Seitentext ->
▬▬▬▬▬▬
Ein Semesterticket auch für Berlin - Was meinen die TU-Studierenden dazu?
(rs) Universitätsstädte wie Hamburg oder Münster haben es schon, das Semesterticket für Studierende. Und demnächst soll auch in Berlin der Studierendenausweis als Fahrkarte für Busse und Bahnen gelten. Dafür bezahlen die Studierenden nur noch einmal pro Semester bei ihrer Rückmeldung mit einem Pauschalbetrag. Das Schlangestehen am BVG-Schalter fällt dann genauso weg wie das Verlängern des Ausbildungstickets am Semesterbeginn. Wer aber nur selten den öffentlichen Personennahverkehr (ÖPNV) nutzt und sich lieber zu Fuß, per Fahrrad oder Auto fortbewegt, muß finanziell eher drauflegen. Auch unter Studierenden also ein kontroverses Thema. In der Woche vom 12. bis zum 16. Juni wird daher parallel zu den Wahlen zum Studierendenparlament eine Befragung zum Semesterticket durchgeführt. TU intern fragte im voraus einige Studierende, was sie vom Ticket halten. Außerdem horchten wir uns um, was die anderen Statusgruppen davon halten, ein sogenanntes "Job-Ticket" für die TU Berlin einzuführen. Dabei geht es um Fahrscheine für Arbeitnehmer, deren Betrieb mit der BVG einen gesonderten Vertrag abschließt und damit Rabatte für die Angestellten herausholen kann. Sieben Unternehmen in Berlin nutzen es bereits.
Kim Steinmetz, Lehramt Germanistik und Geschichte, 8. Semester: Ich habe sowieso ein BVG-Abo. Von daher würde ich das Semesterticket unterstützen. Ich spare dann auf jeden Fall. Verstehen kann ich allerdings die Leute, die nur Rad fahren und das nicht so sehen, weil sie die BVG kaum nutzen. Die müssen ja draufzahlen. Grundsätzlich sollte man das Semesterticket aber auch gegen diesen Widerstand einführen, obwohl das immer so eine schwierige Sache ist mit dem Zwang. Aber anders kann man das wahrscheinlich nicht lösen.
▬▬▬▬▬▬
Eingabedaten ->

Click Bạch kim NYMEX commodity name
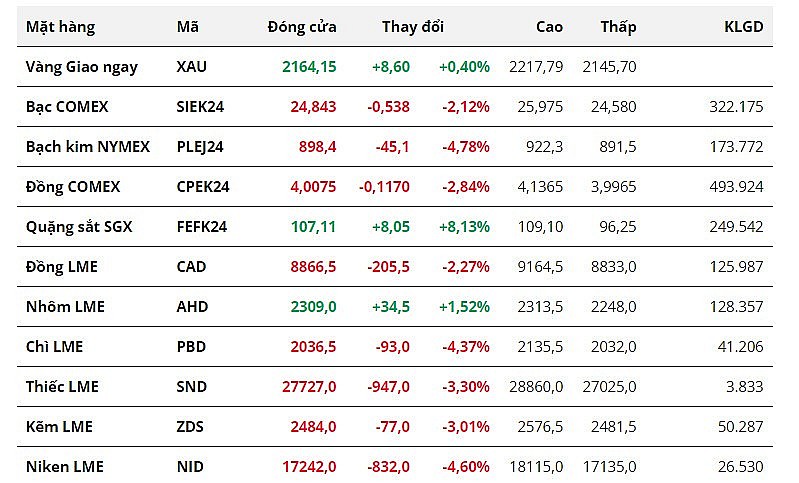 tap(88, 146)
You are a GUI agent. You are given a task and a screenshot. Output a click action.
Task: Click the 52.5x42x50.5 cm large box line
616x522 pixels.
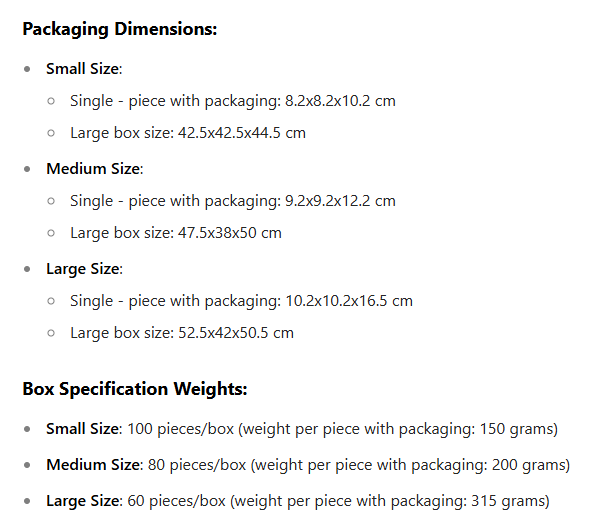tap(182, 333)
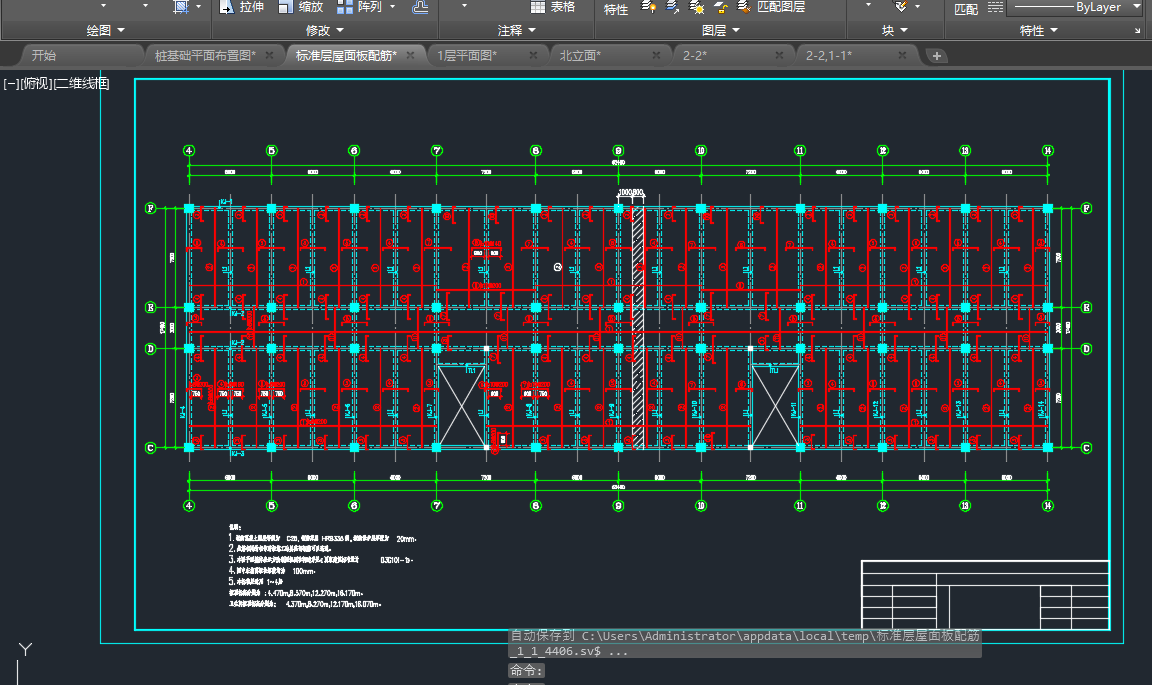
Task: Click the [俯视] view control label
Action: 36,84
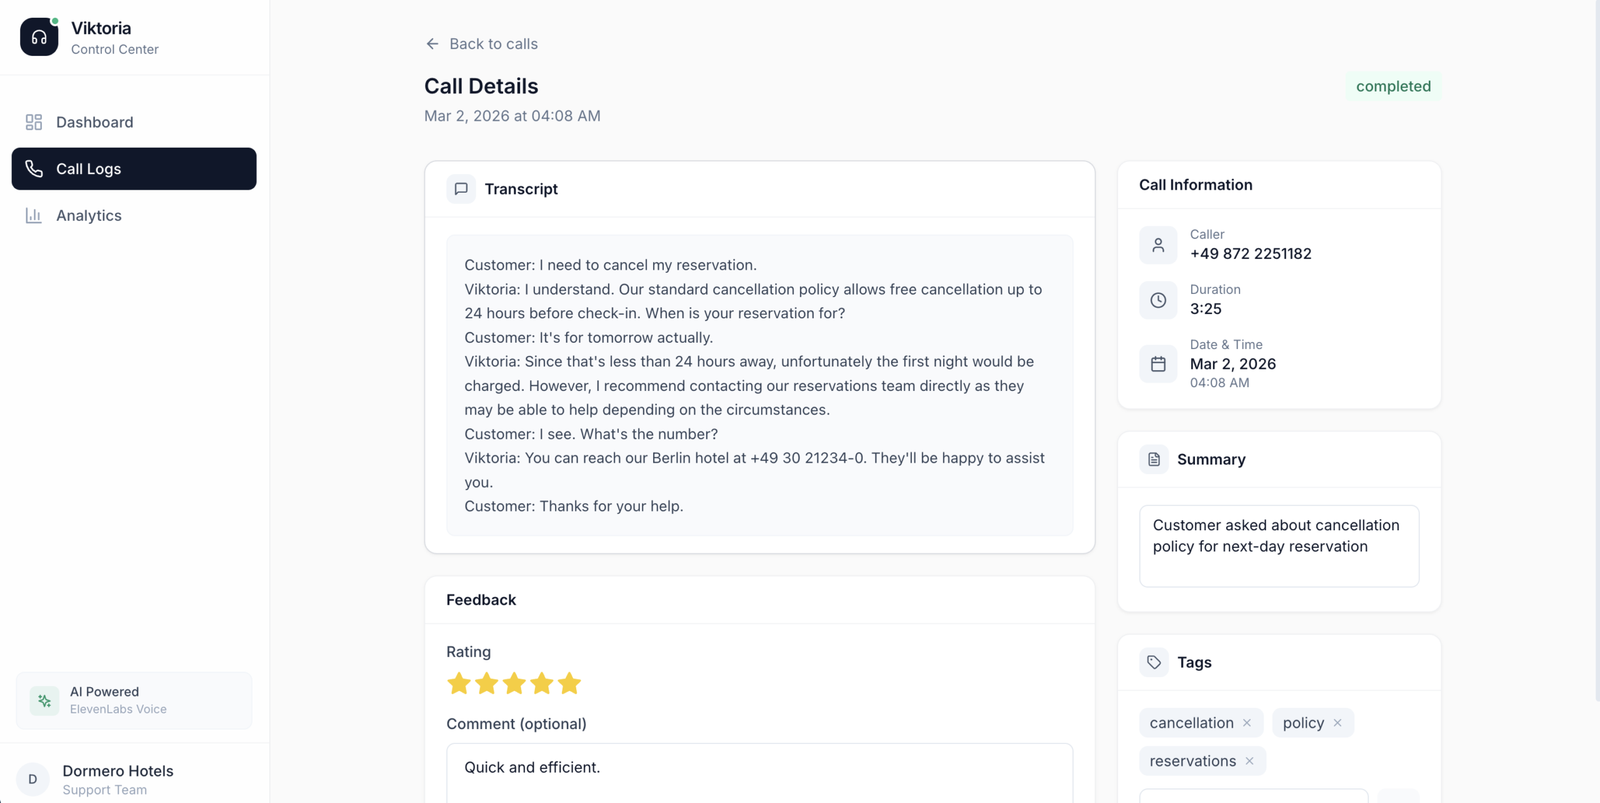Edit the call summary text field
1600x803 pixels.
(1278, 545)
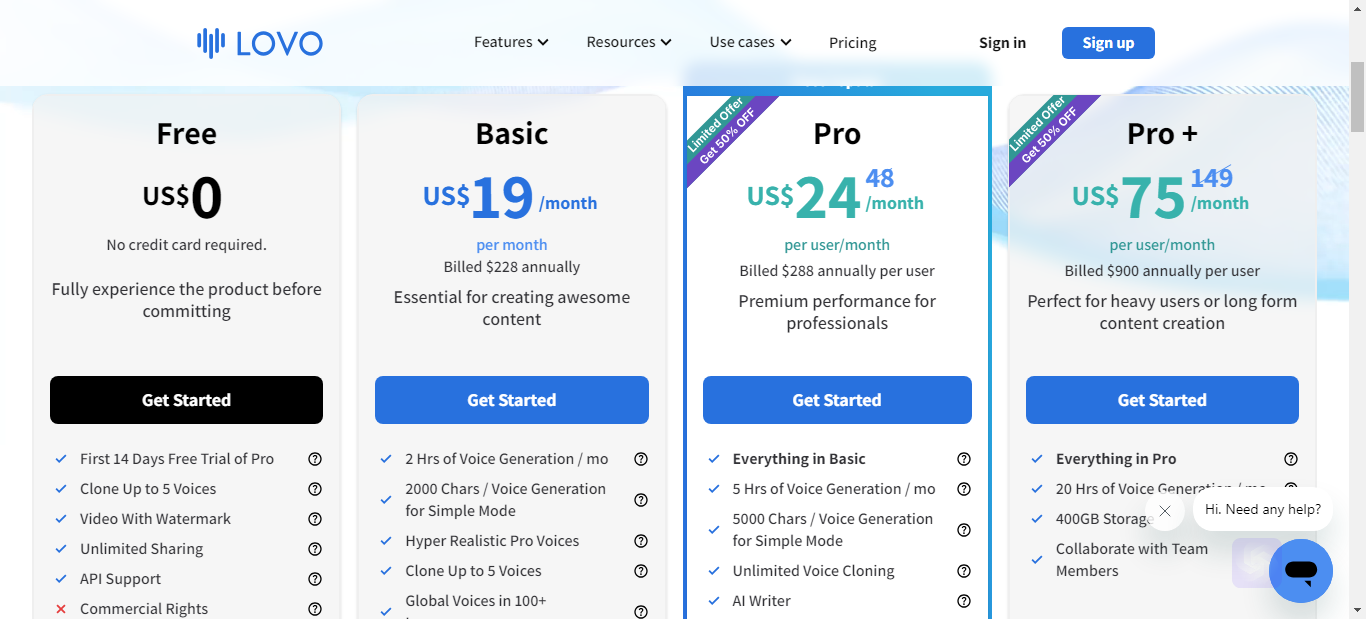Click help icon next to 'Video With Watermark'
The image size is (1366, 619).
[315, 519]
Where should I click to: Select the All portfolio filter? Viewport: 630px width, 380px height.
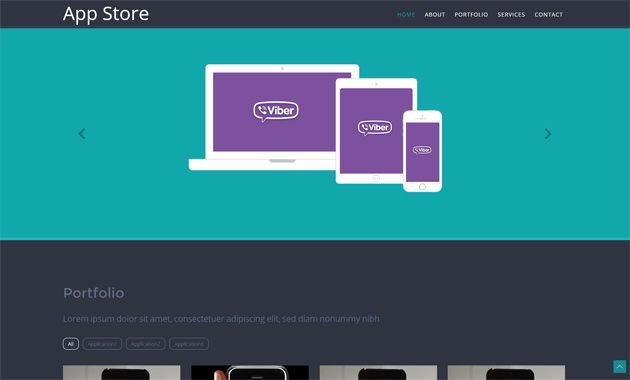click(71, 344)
▬▬▬▬▬▬
Zu erledigen ->
1. Welche Städte werden im Seitentext genannt? Zähle alle auf.
2. Wandle die Zeilen der Datensätze in eine nummerierte Liste um, beginnend bei der Zeile mit „Where should I“ und endend mit dem Schluss der Datensätze. Leerzeilen und Bilder gehören nicht in die Antwort.
Die Datensätze haben mit dem Seitentext nichts zu tun.

Die Ergebnisse ->
1. Hamburg, Münster, Berlin

2.
1. Where should I click to: Select the All portfolio filter? Viewport: 630px width, 380px height.
2. click(71, 344)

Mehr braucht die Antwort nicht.